__TASK TO CARRY OUT__: Your transcription must include every record word for word and no pictures.

▽

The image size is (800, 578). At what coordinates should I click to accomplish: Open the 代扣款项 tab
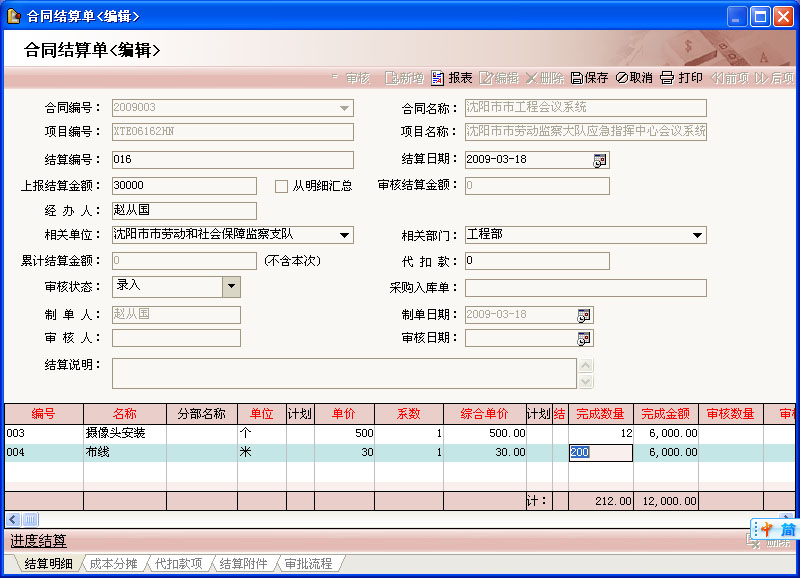(x=178, y=564)
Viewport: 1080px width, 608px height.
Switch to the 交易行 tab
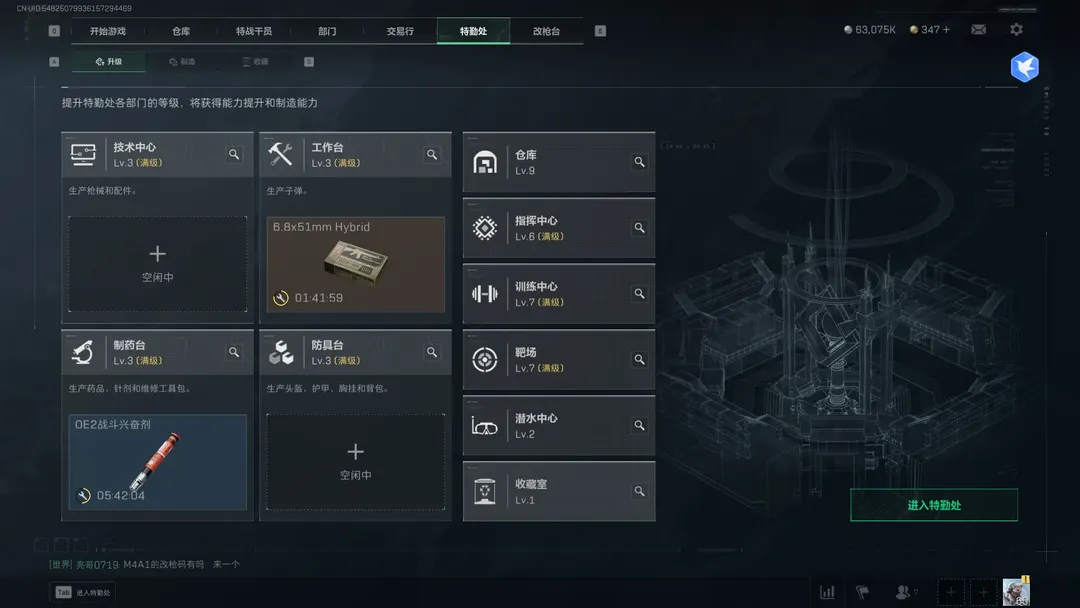tap(400, 31)
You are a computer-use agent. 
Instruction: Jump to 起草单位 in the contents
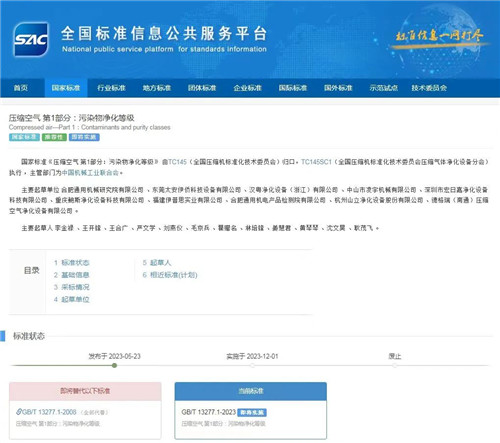(75, 299)
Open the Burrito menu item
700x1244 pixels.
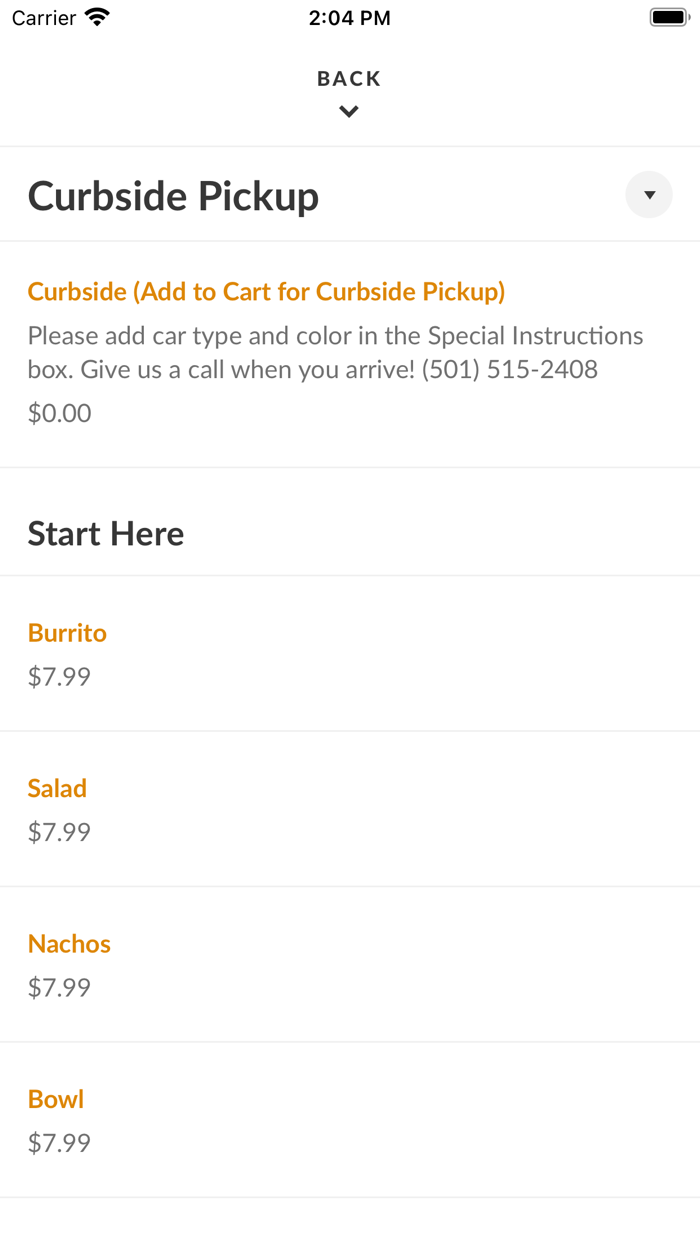pyautogui.click(x=67, y=633)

△

__SOLUTION TO THIS TASK__:
The image size is (800, 578). At what coordinates should I click to accomplish: Open the 代扣款项 tab
(x=178, y=564)
Viewport: 1080px width, 608px height.
Switch to the 交易行 tab
tap(400, 31)
You are a computer-use agent. 
Instruction: Jump to 起草单位 in the contents
(75, 299)
Open the Burrito menu item
700x1244 pixels.
pyautogui.click(x=67, y=633)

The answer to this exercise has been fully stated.